Powerlaw Random Feature Model

Updated 6 February 2026

The model is a framework for high-dimensional random feature regression that employs power-law decay in feature spectra and target weights.
It provides non-asymptotic, dimension-free risk formulas that delineate the trade-offs among sample complexity, model size, and regularization.
The framework prescribes optimal learning rate schedules and training protocols for both ridge regression and SGD, validated by empirical studies.

The powerlaw random feature model is a framework for analyzing high-dimensional random feature regression schemes, where the spectrum of the feature covariance operator and the target function weights both exhibit power-law decay. This model enables rigorous characterization of generalization rates, test errors, and optimal training protocols for both ridge regression and stochastic gradient descent (SGD), offering non-asymptotic, dimension-free, and closed-form scaling laws. These analyses reveal precise phase diagrams for generalization, optimal trade-offs between sample complexity, model size, and regularization, as well as compute-optimal and training-optimal schedules under resource constraints (Defilippis et al., 2024, &&&1&&&).
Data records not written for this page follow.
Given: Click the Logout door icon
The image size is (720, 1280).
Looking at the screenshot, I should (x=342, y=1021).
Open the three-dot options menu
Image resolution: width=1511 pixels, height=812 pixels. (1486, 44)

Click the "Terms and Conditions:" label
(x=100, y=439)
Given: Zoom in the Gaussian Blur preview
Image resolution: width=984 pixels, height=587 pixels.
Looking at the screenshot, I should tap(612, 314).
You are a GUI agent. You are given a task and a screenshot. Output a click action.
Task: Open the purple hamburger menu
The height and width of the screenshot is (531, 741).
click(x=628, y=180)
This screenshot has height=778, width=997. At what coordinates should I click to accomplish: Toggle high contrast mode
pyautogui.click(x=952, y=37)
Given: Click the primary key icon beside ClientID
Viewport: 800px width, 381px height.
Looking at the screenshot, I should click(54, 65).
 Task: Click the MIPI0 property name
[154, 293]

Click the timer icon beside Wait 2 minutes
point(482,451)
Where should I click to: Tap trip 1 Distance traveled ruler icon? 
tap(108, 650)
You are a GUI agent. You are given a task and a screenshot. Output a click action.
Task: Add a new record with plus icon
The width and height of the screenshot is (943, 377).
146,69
1. Structure and Assumptions of the Powerlaw Random Feature Model

The model considers regression in a Hilbert feature space $\mathcal{H}=L_2(\mu_x)$ , either finite- or infinite-dimensional, with a feature-integral operator $K$ possessing eigenpairs $(\xi_k,\psi_k)$ . The eigenvalues $\lambda_k = \xi_k^2$ of $K$ are assumed to decay as a power law,

$\lambda_k \propto k^{-\alpha}, \quad \alpha > 1$

(parameter $b$ is used in alternate notation). The regression target $f_\star$ decomposes as

$f_\star = \sum_{k\geq 1} \beta_k \psi_k(\cdot)$

with coefficient decay $\beta_k \propto k^{-(\beta+1/2)}$ and a source exponent $\beta > 0$ .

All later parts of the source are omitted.